The Secret Service is VERY touchy these days about things like political protests, potentially possibly implied threats, and the like. Have you seen this flapdoodle about Indymedia publishing the "Phone numbers, addresses, and e-mails of over 1600 RNC delegates"?
Apparently the Secret Service perceives some kind of threat in this publication and has issued a grand jury subpoena against the site and the site hosting company. The ACLU objects:
- In a letter sent today in response to a grand jury subpoena issued by the Secret Service, the American Civil Liberties Union and the New York Civil Liberties Union said they are representing a web hosting service and administrators of an independent media website regarding the anonymous posting of publicly available information about delegates to the Republican National Convention.
The groups said the investigation is but the latest example of government agencies using law enforcement powers to chill free speech and intimidate protesters.
"This type of investigation is really a form of intimidation and a message to activists that they will pay a price for speaking out," said ACLU Associate Legal Director Ann Beeson. "The posting of publicly available information about people who are in the news should not trigger an investigation. Indeed, if the mere posting of the delegates' name is cause for alarm, then the Secret Service should be investigating the many Republican websites where the same kind of information is available."
Beeson added that the posting did not include anything remotely threatening, but involved political speech fully protected by the First Amendment. Indymedia.org is the website of the Independent Media Center, a collective of independent media organizations and journalists.
....In its letter to the Secret Service today, the ACLU provided the e-mail addresses of the four Indymedia administrators --- Matt Toups, Brian Szymanski, Micah Anderson and one man who prefers not to be named publicly — and advised the agency that they are representing them in any formal or informal questioning of them or Merrill.

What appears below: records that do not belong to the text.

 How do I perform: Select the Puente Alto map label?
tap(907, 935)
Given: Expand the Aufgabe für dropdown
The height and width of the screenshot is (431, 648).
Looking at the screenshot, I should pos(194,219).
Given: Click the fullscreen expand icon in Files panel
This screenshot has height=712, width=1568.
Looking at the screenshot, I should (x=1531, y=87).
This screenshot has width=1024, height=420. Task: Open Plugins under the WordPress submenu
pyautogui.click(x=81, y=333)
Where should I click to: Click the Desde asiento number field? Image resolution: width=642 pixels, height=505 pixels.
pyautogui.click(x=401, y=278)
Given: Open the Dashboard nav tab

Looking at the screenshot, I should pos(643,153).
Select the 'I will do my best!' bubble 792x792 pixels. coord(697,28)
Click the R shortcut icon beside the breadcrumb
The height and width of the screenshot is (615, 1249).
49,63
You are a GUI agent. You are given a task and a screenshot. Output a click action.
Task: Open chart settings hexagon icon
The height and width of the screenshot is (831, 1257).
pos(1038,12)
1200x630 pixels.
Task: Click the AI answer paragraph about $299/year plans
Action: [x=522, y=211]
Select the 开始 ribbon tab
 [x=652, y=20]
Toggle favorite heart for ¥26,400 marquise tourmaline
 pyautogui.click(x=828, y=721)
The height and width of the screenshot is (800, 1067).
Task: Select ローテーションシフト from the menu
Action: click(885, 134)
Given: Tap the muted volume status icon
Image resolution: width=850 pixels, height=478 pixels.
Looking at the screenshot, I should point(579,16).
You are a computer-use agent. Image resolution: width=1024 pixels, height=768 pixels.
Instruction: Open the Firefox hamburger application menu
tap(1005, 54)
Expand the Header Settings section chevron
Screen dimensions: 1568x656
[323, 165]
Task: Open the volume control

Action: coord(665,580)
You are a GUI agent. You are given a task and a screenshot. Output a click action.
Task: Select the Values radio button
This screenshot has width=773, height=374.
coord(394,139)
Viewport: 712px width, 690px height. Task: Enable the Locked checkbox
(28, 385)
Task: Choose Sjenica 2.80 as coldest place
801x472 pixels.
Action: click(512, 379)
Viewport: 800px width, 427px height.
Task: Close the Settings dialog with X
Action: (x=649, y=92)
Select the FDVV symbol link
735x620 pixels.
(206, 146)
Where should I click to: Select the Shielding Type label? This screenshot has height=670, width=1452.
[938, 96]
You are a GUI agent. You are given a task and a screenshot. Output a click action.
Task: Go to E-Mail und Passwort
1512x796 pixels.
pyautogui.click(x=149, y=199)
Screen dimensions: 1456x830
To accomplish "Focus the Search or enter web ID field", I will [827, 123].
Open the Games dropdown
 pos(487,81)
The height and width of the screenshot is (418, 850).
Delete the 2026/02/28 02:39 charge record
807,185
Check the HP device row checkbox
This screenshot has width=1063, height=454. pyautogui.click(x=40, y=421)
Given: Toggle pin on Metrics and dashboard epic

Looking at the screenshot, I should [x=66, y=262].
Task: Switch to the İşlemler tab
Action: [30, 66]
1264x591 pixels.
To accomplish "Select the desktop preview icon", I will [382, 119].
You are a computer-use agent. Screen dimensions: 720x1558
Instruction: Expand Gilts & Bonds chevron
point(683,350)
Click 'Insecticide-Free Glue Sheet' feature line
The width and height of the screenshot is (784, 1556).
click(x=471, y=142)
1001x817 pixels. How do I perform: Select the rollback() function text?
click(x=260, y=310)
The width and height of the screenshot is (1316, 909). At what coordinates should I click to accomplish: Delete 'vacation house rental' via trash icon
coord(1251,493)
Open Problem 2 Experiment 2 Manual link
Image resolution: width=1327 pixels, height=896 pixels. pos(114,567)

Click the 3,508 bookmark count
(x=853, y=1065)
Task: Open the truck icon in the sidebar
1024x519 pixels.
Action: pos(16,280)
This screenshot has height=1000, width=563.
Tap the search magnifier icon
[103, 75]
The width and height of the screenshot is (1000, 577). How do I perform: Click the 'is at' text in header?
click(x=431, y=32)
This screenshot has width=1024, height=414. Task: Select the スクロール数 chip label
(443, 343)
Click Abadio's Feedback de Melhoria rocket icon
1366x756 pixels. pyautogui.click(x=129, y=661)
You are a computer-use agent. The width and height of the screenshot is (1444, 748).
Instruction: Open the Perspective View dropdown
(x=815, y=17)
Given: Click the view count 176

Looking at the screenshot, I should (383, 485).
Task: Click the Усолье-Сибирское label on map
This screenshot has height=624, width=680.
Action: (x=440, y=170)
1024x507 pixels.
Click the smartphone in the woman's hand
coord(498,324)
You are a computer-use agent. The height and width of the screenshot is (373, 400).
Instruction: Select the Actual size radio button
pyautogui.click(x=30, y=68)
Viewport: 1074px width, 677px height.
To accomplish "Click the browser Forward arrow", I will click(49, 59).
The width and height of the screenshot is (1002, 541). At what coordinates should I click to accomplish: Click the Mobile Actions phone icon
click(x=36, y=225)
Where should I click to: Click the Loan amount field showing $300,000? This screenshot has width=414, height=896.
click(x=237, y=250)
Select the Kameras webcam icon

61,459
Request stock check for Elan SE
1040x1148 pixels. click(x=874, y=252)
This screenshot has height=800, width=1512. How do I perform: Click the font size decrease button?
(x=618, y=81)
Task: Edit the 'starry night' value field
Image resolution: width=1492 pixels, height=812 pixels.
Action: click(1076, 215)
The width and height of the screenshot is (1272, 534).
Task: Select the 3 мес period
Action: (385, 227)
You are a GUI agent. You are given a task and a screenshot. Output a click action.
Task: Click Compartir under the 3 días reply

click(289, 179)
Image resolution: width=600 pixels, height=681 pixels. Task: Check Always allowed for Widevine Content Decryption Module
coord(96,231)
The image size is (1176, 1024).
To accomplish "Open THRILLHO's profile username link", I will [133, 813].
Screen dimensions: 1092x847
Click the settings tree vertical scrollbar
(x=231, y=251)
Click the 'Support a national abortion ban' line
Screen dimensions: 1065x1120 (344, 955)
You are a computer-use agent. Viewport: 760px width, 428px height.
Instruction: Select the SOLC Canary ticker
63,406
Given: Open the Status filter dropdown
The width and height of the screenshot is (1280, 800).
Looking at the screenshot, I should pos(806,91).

In a statement issued today, Toups, a 22-year-old undergraduate at Carnegie Mellon University, said: “The right of an author to choose anonymity is an important part of what Indymedia stands for because we work to create a safe space for dissenting views. Unfortunately, the United States is becoming an increasingly repressive and chilling environment for free speech, thanks to government harassment like the recent attempts to question Indymedia and other activist groups in New York for the Republican National Convention.”